In other words, when the control freak must cede control. And the vivid imagination takes over, making a beeline for the most frightening, far-fetched possibility.

My husband, Mike, and I love to go horseback riding when on vacation. We’ve ridden in Mexico, in the hills of the Galilee, on volcanic trails in Hawaii, and on mountain paths in the Canadian Rockies.

Although we have ridden many times in many places, I would still consider us nothing more than advanced beginners. Most of our rides have been of the “nose to tail” variety, a low-skills hour or three on a walking horse.

This ride, this eight-hour experience at Jacob’s Ranch near Zion Canyon, was going to be different. It would include trotting, loping, and galloping. Jumping over downed trees. A ride beginning in daylight and ending in moonlight. A ride up into the mountains in the dark.

My husband was so gung-ho to do this that I could not bear to disappoint him. I tried to quiet my overactive imagination as I signed off on the consent forms outlining all the risks. As if I hadn’t thought of them all already.

"Just trust the horse" the wranglers told me.

"Just trust the horse" the wranglers told me.

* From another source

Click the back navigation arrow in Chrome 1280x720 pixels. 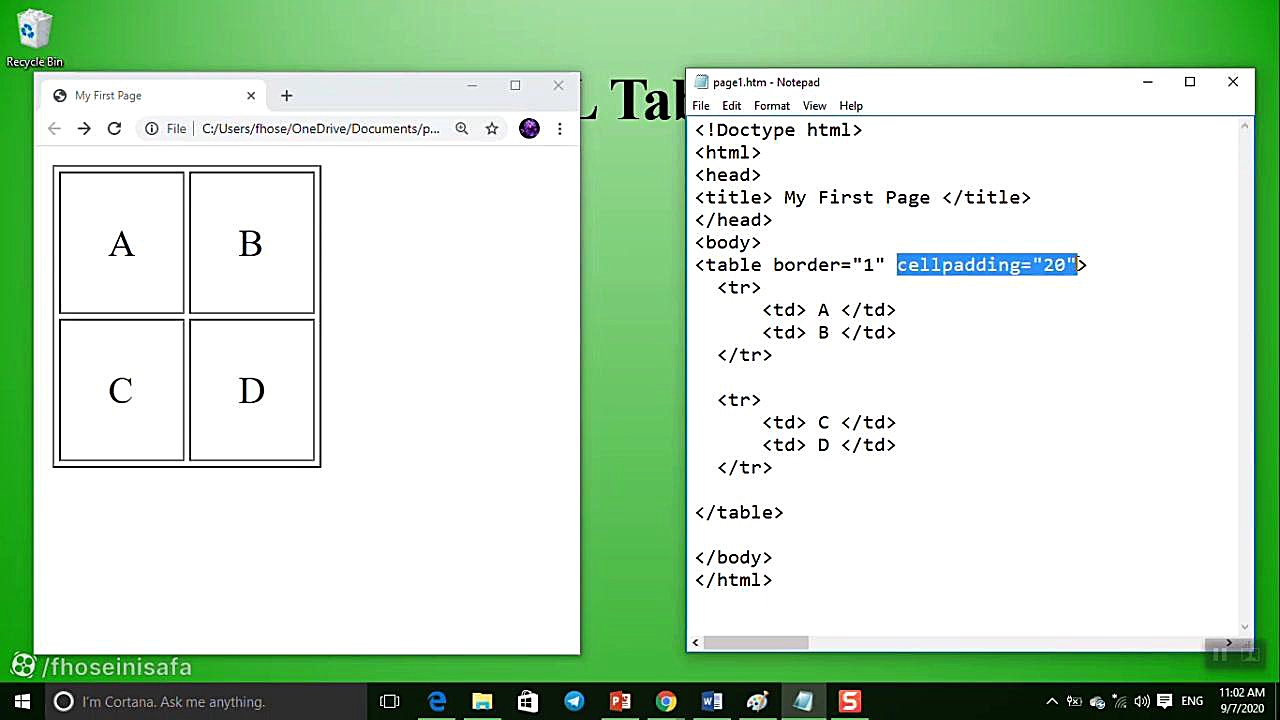pyautogui.click(x=54, y=128)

We spent the first hour or two selecting our horses and getting them to bond with us. My choice of horse was easy. I asked the young cowboys (‘wranglers’) which horse they’d use for an eight-year old kid. I ended up with Ranger, a sturdy, sweet, even-tempered horse. I felt sheer delight when Ranger followed me around the training ring.

“The horse knows how to read you,” the wranglers reassured me. “Just trust the horse.”

With that, our riding party headed out: me, Mike, two young wranglers, the sixty-something ranch owner, and four millennials, two men and two women, co-workers at a recreational marijuana farm. You could say this was a diverse group. 

The first couple of hours of riding were thrilling. We moved along as a loosely organized group, the horses trotting amid the spectacular scenery. I quickly adjusted to the faster pace, remembering how to ‘post’ to avoid bouncing in the saddle.

I gasped the first time my horse leaped over a downed tree. By the second time it felt fine. The anxiety was still there, but it was mixed with a bit of confidence that I was rising to the challenge.

A break for dinner and to await the rising moon.

A break for dinner and to await the rising moon.

We stopped for dinner over a campfire and to await the rising moon.

“Next comes the fun part!”, the ranch owner crowed. “We’re gonna ride up into those hills and it’s gonna be like nothing you ever did before.”

He pointed toward the silhouetted mountains, growing black in the fading light.

I knew this part was coming. I also knew that there was no way out of this experience except through it. It reminded me of how I felt the first time I gave birth. No way out. Gotta see it through to the end.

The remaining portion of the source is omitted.